In the last years the dividend increases of PG were much higher. If we take a look at the chowder rule in the beginning of April 2015, it was 11.2. The dividend yield was 3.2 and the 5 year dividend growth rate was 8.0. The latter will be influenced by this increase in a negative way.
Despite of the slightly disappointed dividend increase I bought PG for my Vrijheid Fonds just a few days after their announcement. Because PG is a solid company with some big household names. Take a look around your household and see how much PG products you have. You will be amazed.
After I bought the shares a little voice in the back of my mind kept asking: why is this increase so low? So I did some digging and searching on the Internet. I found 4 possible reasons.
PG is operating in a market with a lot of competitors. The margins are (very) small. And for most of the products the demand remains the same over time. If I look at my own household, it is impossible to persuade me to use more detergent. So the demand side is (almost) stable. However the supply side is still growing. New companies emerge on the Internet that are offering the same product for a lower price.
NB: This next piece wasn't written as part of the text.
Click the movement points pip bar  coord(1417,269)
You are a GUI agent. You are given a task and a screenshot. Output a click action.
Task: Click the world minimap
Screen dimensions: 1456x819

For instance, here in the Netherlands we have BoldKing who offers razor blades for lower prices than the PG razor blades (I love my Gillete razor blades).
I read in an editorial that PG made the decision a couple of years ago to focus on efficiency/margins instead of innovation. This can be one of the reasons why PG is losing their moat. Or is this only in my imagination?
A high payout ratio. PG already had a high payout ratio of around 70%. This is high for a dividend aristocrat. Put this together with the money PG is spending with their share buy back program and the payout ratio is even higher. With the recent increase the payout ratio is around 75%. So is there still some free cash flow available?
The last reason is of course the stronger dollar. PG sells around 2/3 of their products out side The States. With a stronger dollar, these products will be more expensive here in Europe. This will certainly influence their turnover and their profits.
All these possible reasons, in my opinion, are plausible. The only thing that is really bothering me is the increasing payout ratio. Will PG management be able to lower the payout ratio and in the same time give investors an ever increasing dividend? What will the future bring? I wish I had a crystal ball.
What do you think? Was the last dividend increase an omen for future increases? Or was this just a small hick up? I like to hear from you.